Being three years into a relationship kept secret from her parents, she told us, “When it comes to my parents, of course I act in a way that it won’t be obvious, so they won’t find out. But when it comes to other people like close friends, I choose the right people to tell my situation to.”

She and her significant other still take measures to conceal their relationship. “Just randomly telling people may cause a risk of my parents finding out,” she explains. Several of Linda’s close friends and peers know of her relationship, as do the parents of her significant other, who have been much more accepting of it.

Despite the pressure to cover up or stifle her relationship, she continues to persevere, in a quiet insistence to live life on her own terms despite what the future may have in store. She explains, “In terms of relationships, there will always be judgements by adults. Their strict concern for their children will always be observed.”

 

Let us be (loved)

John Christian Aquino has never been the type to hide his affection. The 19-year-old college student has been with his partner for almost a year now, and he still looks at him with stars in his eyes. Having been with both guys and girls, the difference in public reaction is palpable to him. “As a couple, of course, we want to do the things any normal couple would do and that includes holding hands; but sometimes the attention we get whenever we do so is very overwhelming that I’d let go of his hand,” he laments.

When asked about whether or not he sees a future with his current partner, John said yes without any hesitation. However, the question of marriage warranted a pause from him. He admits, with a certain sadness, that he and his partner have not really talked about it as it is not yet possible for them to marry legally. From simple gestures of affection to relationship milestones like marriage, the concept of same-sex relationships, intimacy, and family is still dictated by heteronormative ideals.

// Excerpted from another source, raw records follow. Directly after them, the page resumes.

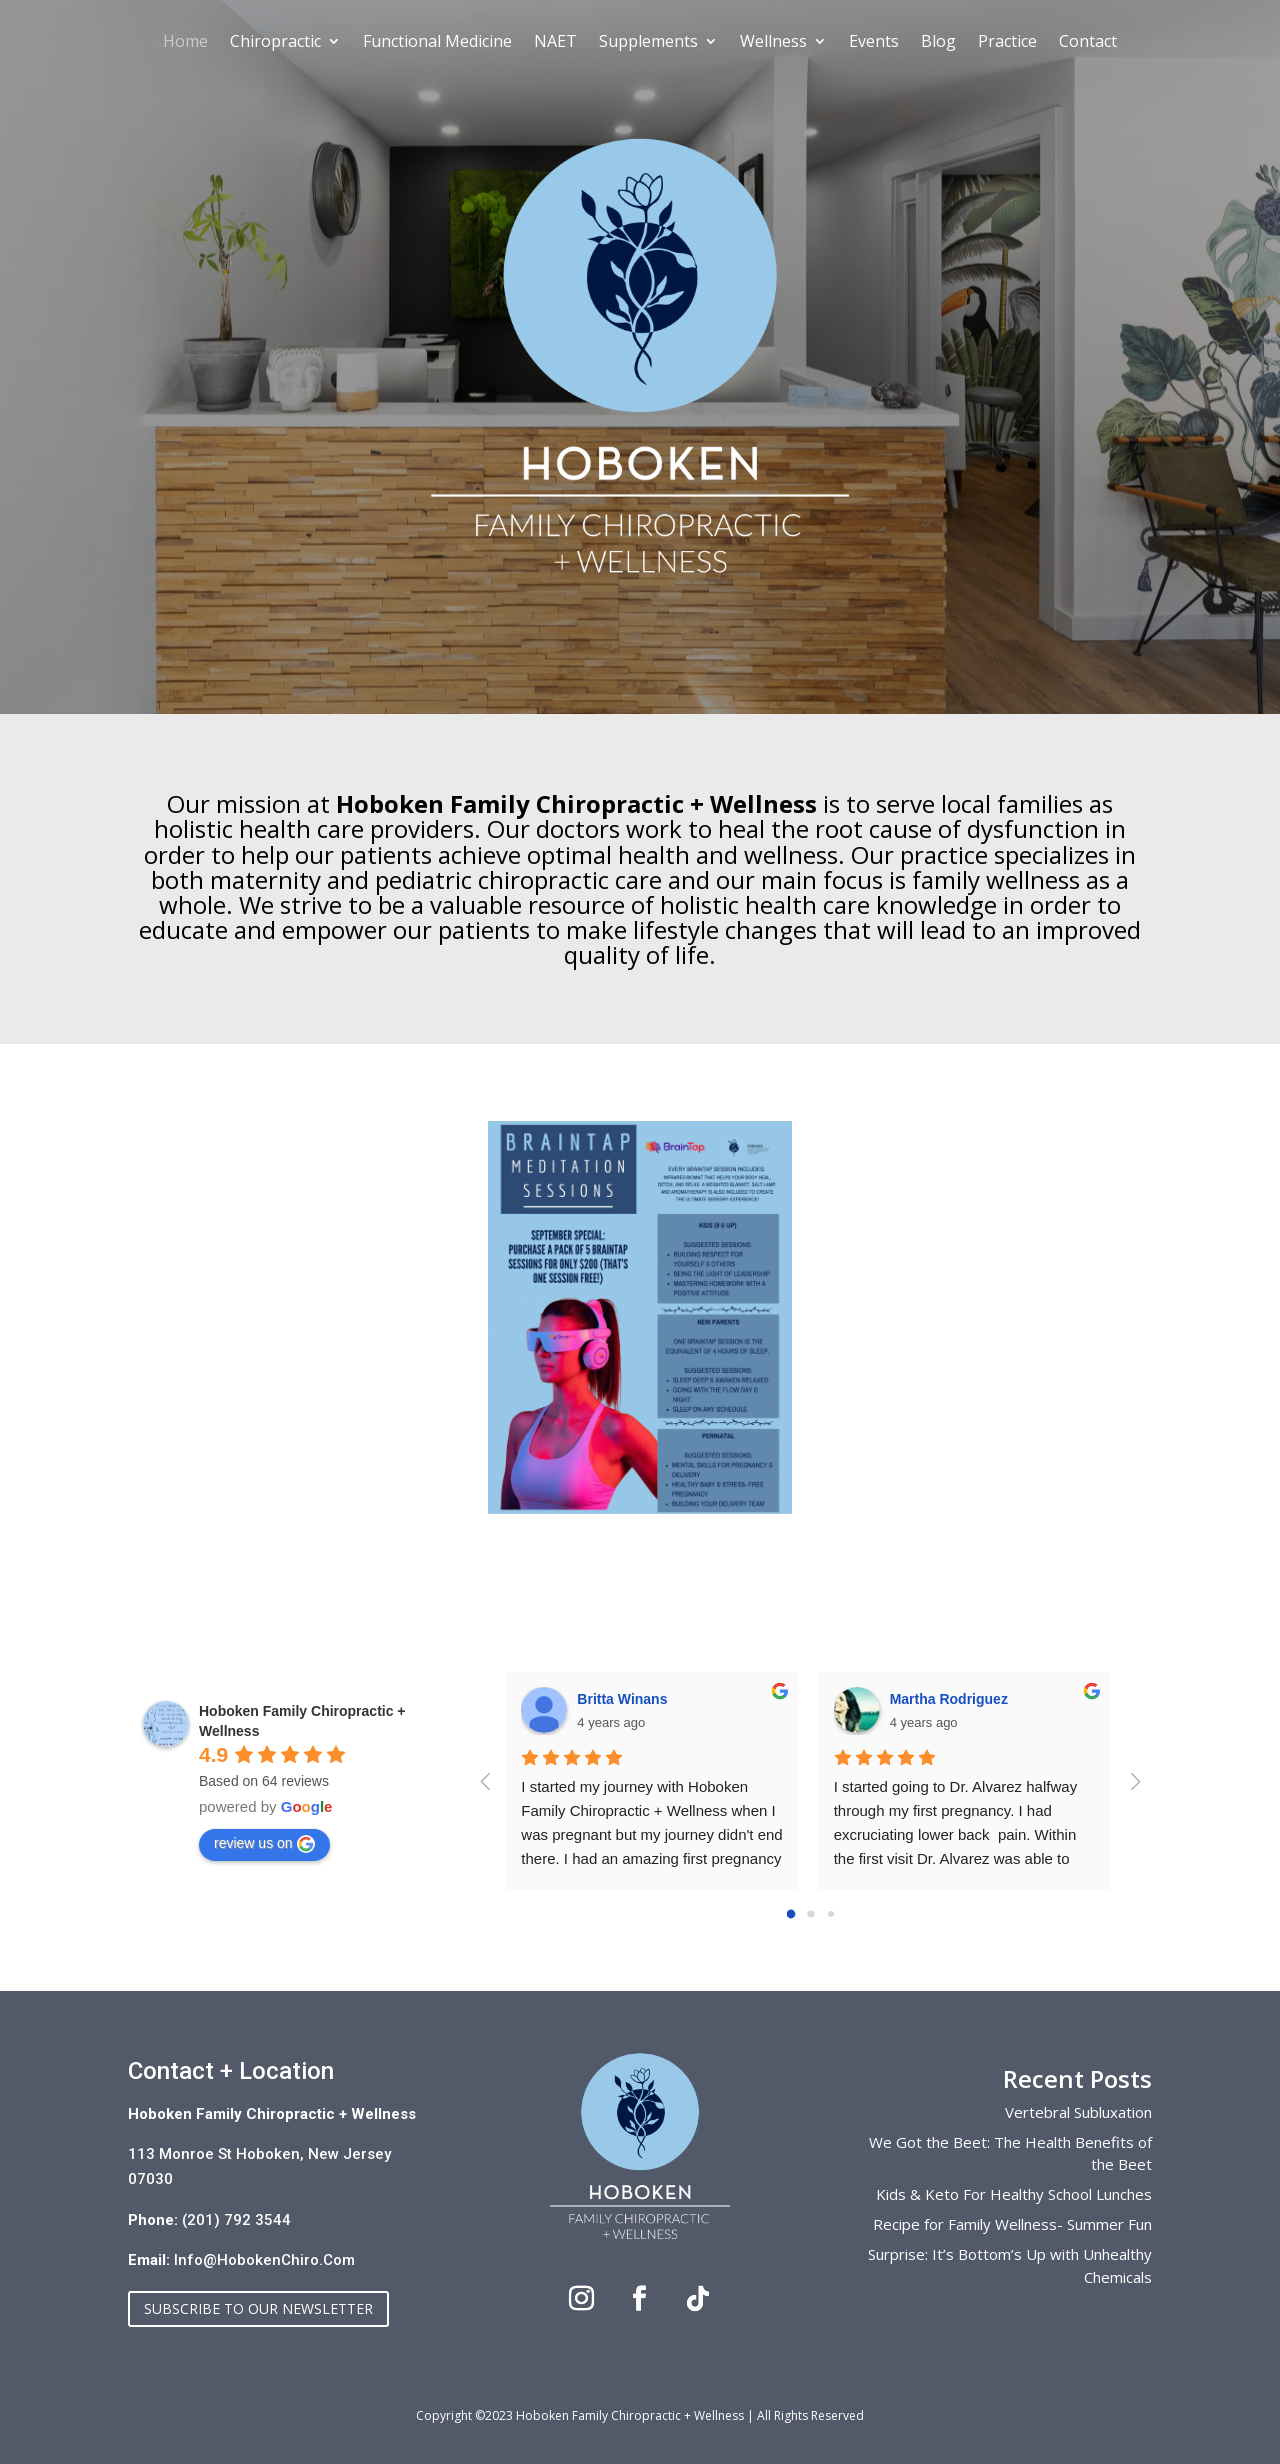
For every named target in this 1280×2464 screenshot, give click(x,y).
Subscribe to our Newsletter (258, 2308)
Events (874, 43)
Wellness (773, 43)
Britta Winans (622, 1699)
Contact (1088, 43)
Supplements (648, 43)
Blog (938, 43)
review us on (264, 1844)
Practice (1007, 43)
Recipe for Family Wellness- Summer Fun (1012, 2224)
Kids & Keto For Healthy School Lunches (1014, 2194)
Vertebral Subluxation (1078, 2112)
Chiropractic (275, 43)
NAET (555, 43)
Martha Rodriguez (949, 1699)
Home (185, 43)
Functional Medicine (437, 43)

Here in the Philippines, the LGBTQ+ community has a tenuous position. Popular celebrity figures and the adoption of LGBTQ+ culture on the one hand, and the friction with conservative forces on the other, the LGBTQ+ community is caught up in the middle. In mainstream media, LGBTQ+ characters are usually caricatures or relegated as an insult, with discussions about matters involving homosexuals inextricably caught up in matters of religion, politics, and social justice.

 

Ohana

The notion of family has a hallowed place in Filipino society. For decades, questions of who and what can constitute a family have been the grounds for heated debate. But the traditions carved out by race, culture, and sex and gender, like all traditions, have been contested ever since their conception.

Listening to the stories of those in the margins of conventional narratives helps not only to bring in novel insight, but to humanize those so many us of are often at odds against.

*Names with asterisks are pseudonyms.